[K12OSN] server not forwarding packets for Windows clients

Petre Scheie petre at maltzen.net
Wed Feb 1 14:18:15 UTC 2006

Les Mikesell wrote:
> On Tue, 2006-01-31 at 18:55, Petre Scheie wrote:
>>It appears to be a NAT problem: while chkconfig shows that the 
>>/etc/init.d/nat script will be run for runlevels 2,3,4 & 5, it seems to 
>>quit working after a while.  It's one of the few scripts that does not 
>>have a 'status' parameter, although I could probably check 
> Most of the init scripts start some associated process.  This one
> just makes an iptables setting.
>> Since it wasn't working, I had the 
>>workstations plugged into the main network switch so that they bypassed 
>>the ltsp server.  This afternoon, I re-ran the /etc/init.d/nat script 
>>and presto! it started working.  So, I moved a couple of the Windows 
>>boxes back to the ltsp switch, and they were working fine.  Then about 
>>three hours later I got a call from the users saying those machines 
>>couldn't connect to the internet.  I ssh'd in, restarted NAT, and 
>>presto! it started working again.  What would make it die like that? 

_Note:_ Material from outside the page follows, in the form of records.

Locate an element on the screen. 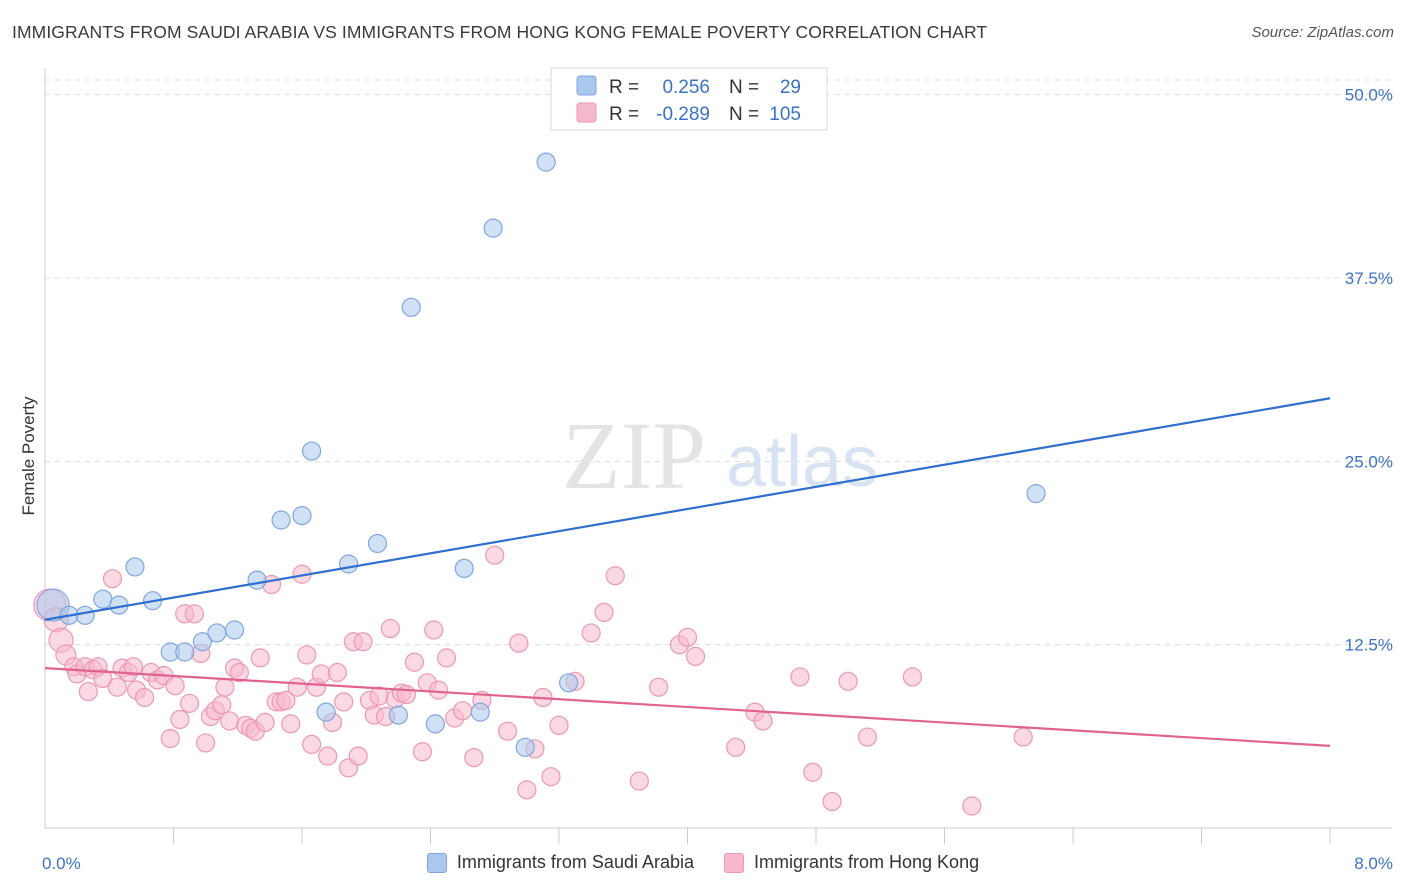 This screenshot has width=1406, height=892. y-tick-labels: 12.5% 25.0% 37.5% 50.0% is located at coordinates (1369, 370).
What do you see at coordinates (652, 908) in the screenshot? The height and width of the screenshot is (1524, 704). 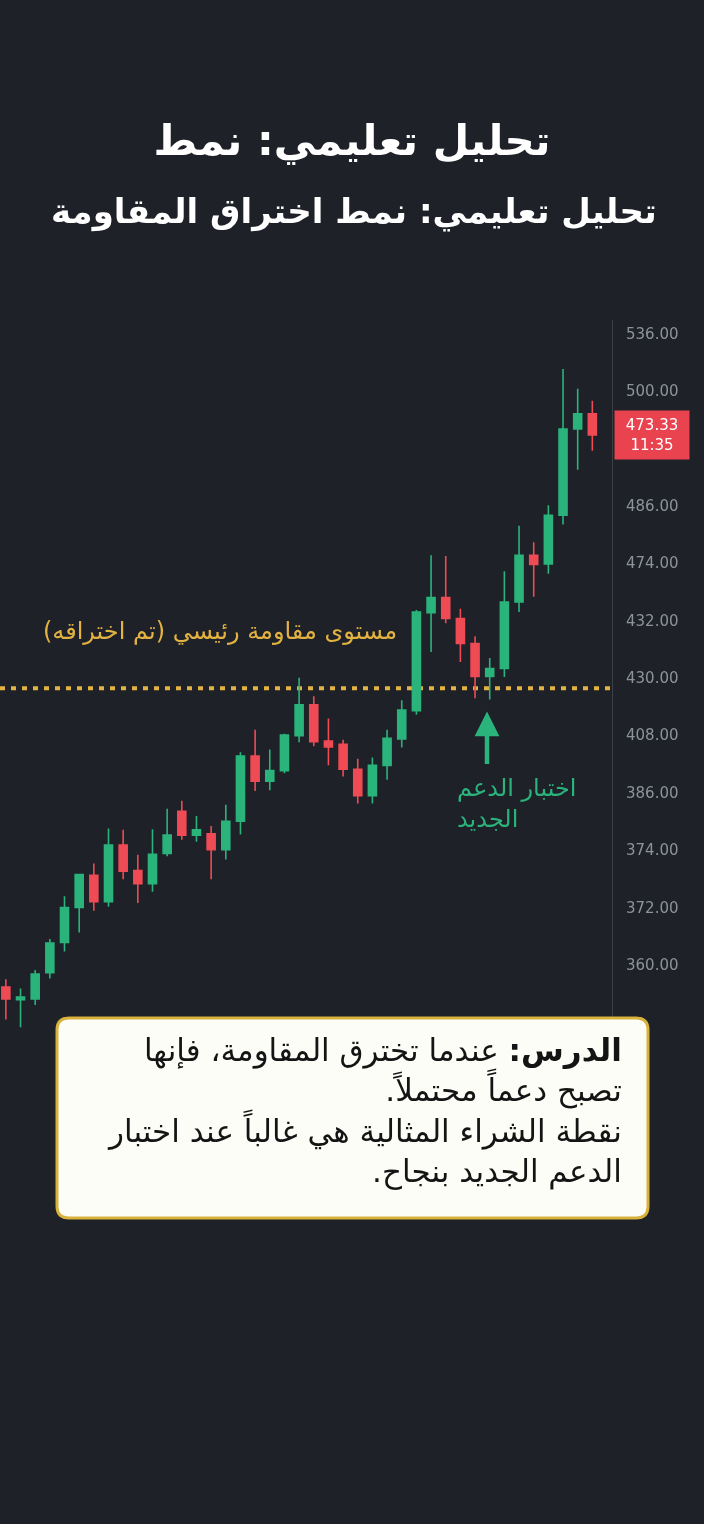 I see `text: 372.00` at bounding box center [652, 908].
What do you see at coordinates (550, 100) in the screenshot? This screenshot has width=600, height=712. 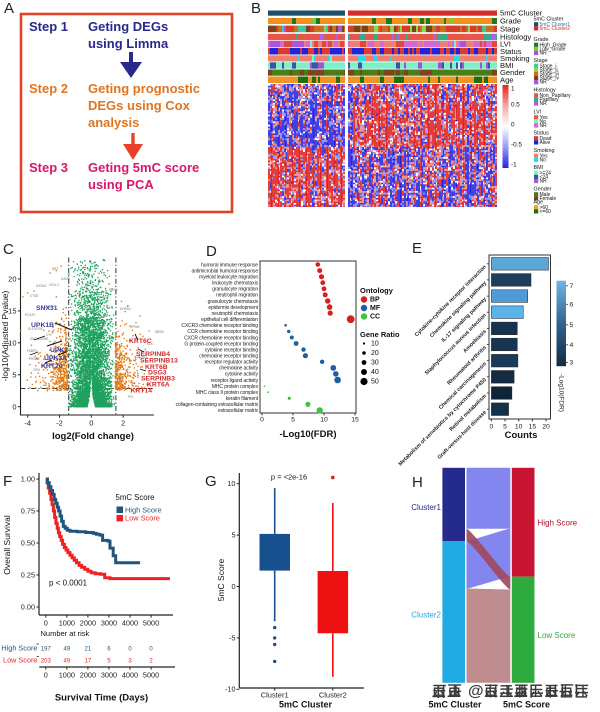 I see `svg-text: Papillary` at bounding box center [550, 100].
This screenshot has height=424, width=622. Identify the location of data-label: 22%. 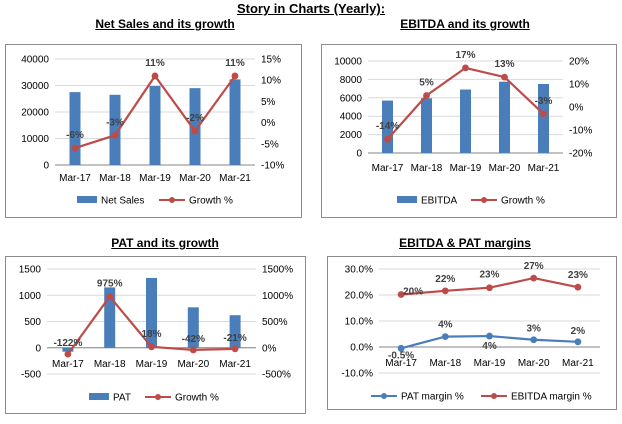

>>For now, I just made a crontab entry that restarts /etc/init.d/nat once 
>>per hour.  I'd like to see its state under /proc when it stops working, 
>>but I don't want to put the users through the pain of it stopping again.
> This is just a guess, but could you have viruses on the client
> windows boxes that are trying to connect to random addresses
> as fast as they can cycle through them?  The nat module has to track
> the addresses with a table entry that will take a while to time out
> even if the connection does not succeed.  You can see it with
> 'cat /proc/net/ip_conntrack'.  If you see a lot of sequentially
> increasing addresses - or notice that when watching with tcpdump or
> ethereal you can be pretty sure it is a virus trying to spread.
Considering that the client machines are all donated, I'd say yes, a virus is quite 
possible.  The machines were already present when I arrived on the scene, so I have no 
idea about their heritage.  I looked at /proc/net/ip_conntrack but there were only a few 
entries, but it was late in the evening and I'm not sure if the machines were still 
turned on. I setup a cronjob to log the output from /proc/net/ip_conntrack.  I also 
turned off the nat restarting script: when I checked /proc/sys/net/ipv4/ip_forward this 
morning, it was still set to 1, but of course the office is empty overnight.  I'm 
logging ip_forward's state every ten minutes to see if anything changes.